Summary of the HIPAA Privacy Rule HIPAA is a federal law that gives you rights over your health information and sets rules and limits on who can look at and receive your health information.
Your Rights You have the right to:
Ask to see and get a copy of your health records.
Have corrections added to your health information.
Receive a notice that tells you how your health information may be used and
shared.
Decide if you want to give your permission before your health information can be
used or shared for certain purposes, such as marketing.
Get a report on when and why your health information was shared for certain
purposes.
If you believe your rights are being denied or your health information isn't being protected, you can:
File a complaint with your provider or health insurer, or
File a complaint with the U.S. Government.

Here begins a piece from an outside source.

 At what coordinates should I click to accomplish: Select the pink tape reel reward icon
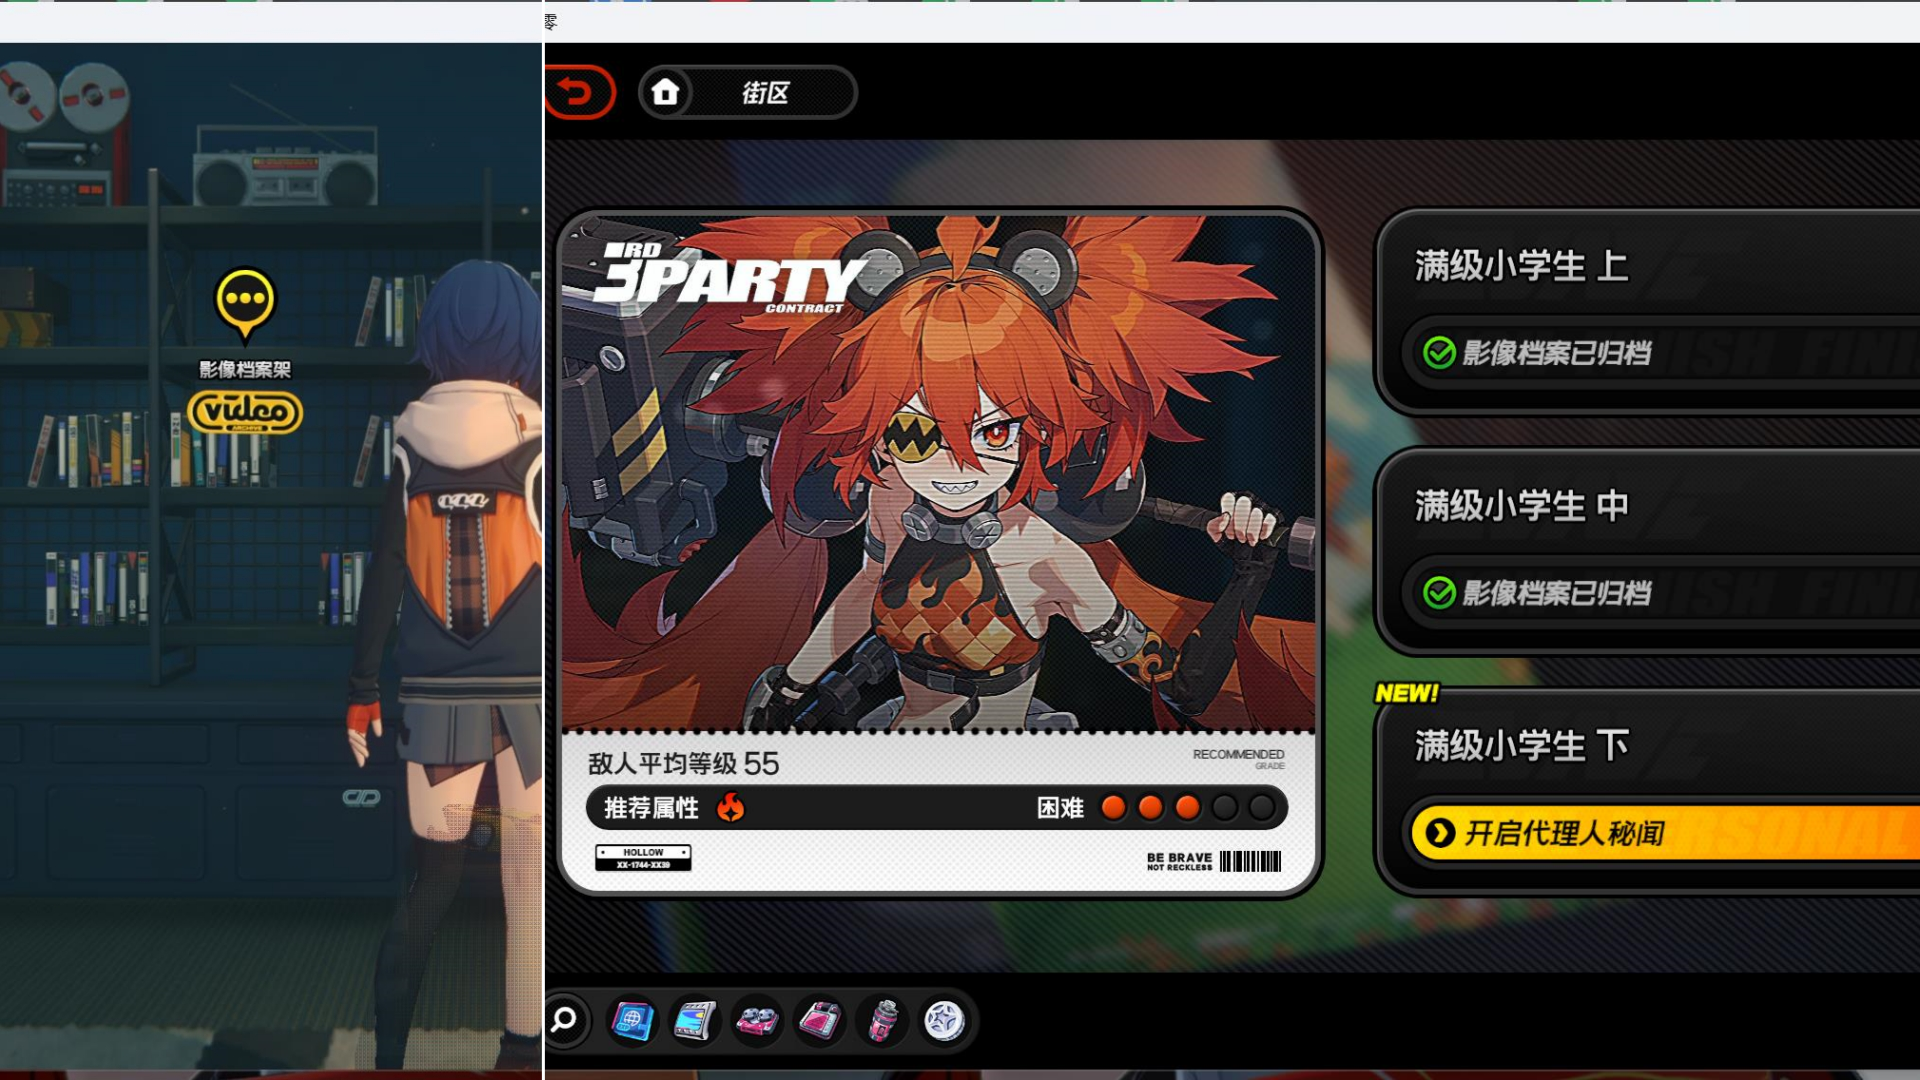tap(757, 1021)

You also have the right to ask your provider or health insurer questions about your
rights. You also can learn more about your rights, including how to file a complaint
from the Web site at www.hhs.gov/ocr/hipaa/ or by calling 1-866-627-7748.
Who Must Follow this Law?
Doctors, nurses, pharmacies, hospitals, clinics, nursing homes, and many other
healthcare providers.
Health insurance companies, HMOs, most employer group health plans.
Certain government programs that pay for healthcare, such as Medicare and
Medicaid.
What Information is Protected?
Information your doctors, nurses, and other healthcare providers put in your
medical record.
Conversations your doctor has had about your care or treatment with nurses and
other healthcare professionals.
Information about you in your health insurer's computer system.
Billing information about you from your clinic/healthcare provider.
Most other health information about you, held by those who must follow this law.